Tendo acompanhado o grupo de picagem durante cerca de uma hora, acabara de ser substituído nessa tarefa pelo Ventura, pelo que procurei uma viatura para me instalar e como achei que a primeira ou segunda eram demasiado perigosas, escolhi a terceira que era conduzida pelo Abílio Teixeira. Tentando obter uma boa visibilidade dos acontecimentos e ao mesmo tempo proteger-me de uma possível mina, coloquei os pés em cima do assento ao lado do condutor e sentei-me em cima da estrutura da cabine, pois como era hábito as viaturas nestas picadas viajavam sem essa cobertura.

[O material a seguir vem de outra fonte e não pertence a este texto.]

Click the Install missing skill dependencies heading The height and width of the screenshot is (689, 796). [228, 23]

Já instalado, acendi um cigarro e observei a picada onde seguiam os picadores, à frente 2 homens com ancinhos, um de cada lado e depois, alternadamente, homens armados e outros com picas e no meio deles, também um de cada lado, seguiam dois homens com os detectores de minas, aparelhos velhos da segunda guerra mundial, mas muito úteis, pois eram eles que muitas vezes nos indicavam os locais onde as minas estavam enterradas.
Fixei os olhos num desses homens, neste caso o que seguia pelo rodado do lado esquerdo da picada, era o Velhinho, que momentos antes me pedira autorização para levar o detector e eu, contrariando a opinião de alguns soldados, que me diziam não ser o Velhinho de confiança para aquele trabalho, resolvera autorizá-lo.

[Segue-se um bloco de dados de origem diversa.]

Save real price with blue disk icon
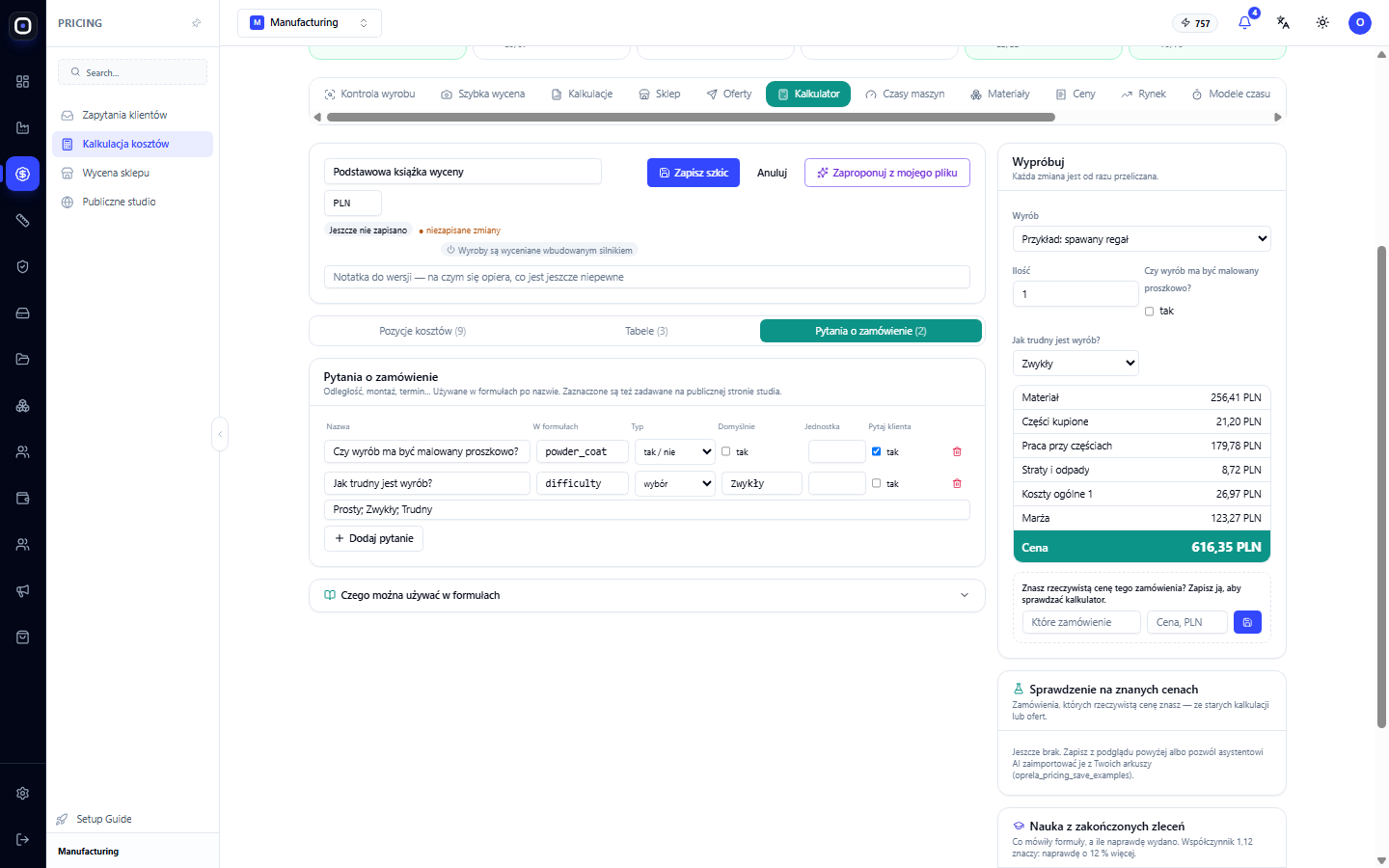The width and height of the screenshot is (1389, 868). tap(1247, 622)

Auscultadores nos ouvidos e olhos no chão, ele lá seguia, concentrado e extremamente orgulhoso da sua missão.
Mais descontraído, estiquei o pescoço tentando avistar Mueda ao longe, talvez a saborear já a cerveja que me esperava.
De repente um enorme estrondo e sem saber como dei por mim caído no meio do capim, rodeado de fumo por todos os lados e um inconfundível cheiro a trotil. Demorei a perceber o que tinha acontecido, a minha cabeça estava muito confusa e parecia querer rebentar, mas uma coisa eu sabia, tinha que afastar-me dali o mais rápido possível. Levantei-me e tentei dirigir-me para onde ouvia vozes, mas desorientado fui ter à picada um pouco distante do local para onde tinha caído. Do lado direito da viatura, dentro do capim, alguns homens procuravam qualquer coisa e ao perguntar o que se passava disseram-me:” caiu para aqui um gajo”. Resolvi ajudar e durante alguns segundos procurei também no capim o desgraçado que para ali tinha voado. Mas de repente fez-se luz no meu espírito, quem caíra para aquele lado não fora outro se não eu.
Tinha acabado de viver duas experiências completamente novas, a de pára-quedista e a de pela primeira vez na minha vida ter andado à procura de mim próprio.
Para o lado esquerdo da picada tinha voado o Abílio Teixeira, pois a mina tinha rebentado exactamente no rodado sobre o qual passara antes o Velhinho.